Meta is implementing “Imagined with AI” labels on AI-generated images published on Facebook, Instagram, and Threads.
The company aims to increase the transparency of AI-generated content, including video and audio, through visible labels, invisible watermarks, and metadata embedded in the image files.
Specifically, Meta is working with industry partners including Google, OpenAI, Microsoft, Adobe, Midjourney, and Shutterstock to develop common standards for tagging and identifying AI-generated content, such as C2PA and IPTC metadata.
Photorealistic images created with the proprietary Meta AI feature will also carry the visible label “Imagined with AI” and an invisible watermark, as well as appropriate metadata.
In the “coming months,” Meta will begin tagging AI content in all languages supported by each app.
While this is the best technically feasible approach today, it is not possible to identify all AI-generated content, and humans can remove invisible tags, Meta says.
The company is working on more advanced classifiers to automatically recognize AI-generated content and is exploring watermarking technologies such as Stable Signature, which integrates watermarks directly into the image creation process, making them harder to disable, Meta said.

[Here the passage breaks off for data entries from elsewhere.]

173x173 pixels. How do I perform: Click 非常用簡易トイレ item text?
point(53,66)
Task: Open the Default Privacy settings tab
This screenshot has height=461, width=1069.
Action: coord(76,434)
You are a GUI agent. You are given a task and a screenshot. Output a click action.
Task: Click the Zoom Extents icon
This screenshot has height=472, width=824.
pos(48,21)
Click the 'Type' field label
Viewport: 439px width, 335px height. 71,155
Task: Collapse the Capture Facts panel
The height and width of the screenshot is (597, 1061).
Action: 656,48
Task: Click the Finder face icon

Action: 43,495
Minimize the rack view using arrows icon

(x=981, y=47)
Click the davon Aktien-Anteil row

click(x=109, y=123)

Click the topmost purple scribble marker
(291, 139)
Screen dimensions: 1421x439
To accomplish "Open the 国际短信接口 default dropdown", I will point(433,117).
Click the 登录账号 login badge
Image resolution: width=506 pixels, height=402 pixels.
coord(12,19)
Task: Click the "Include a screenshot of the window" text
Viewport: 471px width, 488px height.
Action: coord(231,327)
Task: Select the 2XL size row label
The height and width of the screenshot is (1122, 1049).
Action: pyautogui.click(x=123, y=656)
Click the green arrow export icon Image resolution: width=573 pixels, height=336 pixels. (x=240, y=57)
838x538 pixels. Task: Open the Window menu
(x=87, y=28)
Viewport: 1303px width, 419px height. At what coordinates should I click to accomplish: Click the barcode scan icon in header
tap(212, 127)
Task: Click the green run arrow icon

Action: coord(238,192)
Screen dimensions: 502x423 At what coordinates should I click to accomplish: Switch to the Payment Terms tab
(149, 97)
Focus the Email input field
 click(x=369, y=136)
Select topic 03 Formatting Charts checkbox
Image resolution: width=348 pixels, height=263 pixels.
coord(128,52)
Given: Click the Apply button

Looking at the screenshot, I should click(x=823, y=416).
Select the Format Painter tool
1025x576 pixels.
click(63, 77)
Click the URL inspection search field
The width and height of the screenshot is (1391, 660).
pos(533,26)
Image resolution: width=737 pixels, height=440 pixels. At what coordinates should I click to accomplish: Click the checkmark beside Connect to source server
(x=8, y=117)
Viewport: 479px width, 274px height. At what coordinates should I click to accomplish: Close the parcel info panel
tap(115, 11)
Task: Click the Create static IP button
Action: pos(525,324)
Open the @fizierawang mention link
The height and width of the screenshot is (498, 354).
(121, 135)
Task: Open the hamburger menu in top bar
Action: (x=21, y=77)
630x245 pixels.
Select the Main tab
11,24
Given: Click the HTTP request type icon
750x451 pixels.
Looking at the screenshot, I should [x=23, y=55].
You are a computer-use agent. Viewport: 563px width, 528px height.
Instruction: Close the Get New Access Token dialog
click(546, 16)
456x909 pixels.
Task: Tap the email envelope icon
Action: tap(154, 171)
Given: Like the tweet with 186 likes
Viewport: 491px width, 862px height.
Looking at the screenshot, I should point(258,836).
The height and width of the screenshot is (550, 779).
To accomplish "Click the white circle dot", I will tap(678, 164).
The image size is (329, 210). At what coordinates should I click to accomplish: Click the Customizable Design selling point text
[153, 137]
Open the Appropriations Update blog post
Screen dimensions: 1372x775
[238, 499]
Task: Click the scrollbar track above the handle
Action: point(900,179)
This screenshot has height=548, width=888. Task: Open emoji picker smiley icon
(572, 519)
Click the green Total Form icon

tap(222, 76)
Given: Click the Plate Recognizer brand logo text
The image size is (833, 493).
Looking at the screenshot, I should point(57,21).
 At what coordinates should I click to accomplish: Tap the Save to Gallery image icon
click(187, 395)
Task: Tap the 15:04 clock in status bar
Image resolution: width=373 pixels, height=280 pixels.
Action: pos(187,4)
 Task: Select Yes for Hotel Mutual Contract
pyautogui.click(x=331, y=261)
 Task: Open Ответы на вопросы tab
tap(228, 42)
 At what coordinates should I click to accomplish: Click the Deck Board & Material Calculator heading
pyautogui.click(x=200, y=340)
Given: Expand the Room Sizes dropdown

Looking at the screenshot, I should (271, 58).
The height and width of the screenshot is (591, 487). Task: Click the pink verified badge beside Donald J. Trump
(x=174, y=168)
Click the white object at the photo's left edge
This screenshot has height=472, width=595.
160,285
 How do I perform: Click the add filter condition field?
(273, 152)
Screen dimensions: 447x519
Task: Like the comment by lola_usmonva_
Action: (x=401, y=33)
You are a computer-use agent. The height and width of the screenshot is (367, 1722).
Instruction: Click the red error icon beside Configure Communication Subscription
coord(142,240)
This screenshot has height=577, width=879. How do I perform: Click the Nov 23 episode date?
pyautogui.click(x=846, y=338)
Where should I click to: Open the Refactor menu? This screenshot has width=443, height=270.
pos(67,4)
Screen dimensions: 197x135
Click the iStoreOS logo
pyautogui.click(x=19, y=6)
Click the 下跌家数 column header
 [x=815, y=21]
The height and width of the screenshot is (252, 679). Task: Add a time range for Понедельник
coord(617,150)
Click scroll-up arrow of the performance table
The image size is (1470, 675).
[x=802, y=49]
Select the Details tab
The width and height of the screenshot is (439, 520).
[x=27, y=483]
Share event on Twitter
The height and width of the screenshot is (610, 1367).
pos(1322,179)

Until video and audio detection technology is standardized and mature, Meta also urges users to label organic content with photorealistic video or realistic-sounding audio that has been digitally created or modified. Meta threatens penalties for not doing so. Image, video, or audio content that poses a “particularly high risk” may be labeled more prominently. Meta will provide a tagging tool.
Meta tests LLMs for content moderation
Meta is also testing large language models to help enforce its community standards and identify content that violates its policies. According to Meta, initial tests indicate that LLMs can perform better than existing machine-learning models.
The company also uses LLMs to remove content from the review queue when it is highly confident that the content does not violate policies. This allows reviewers to focus on content that is more likely to violate policies.
OpenAI is also testing the extent to which language models can partially automate content moderation.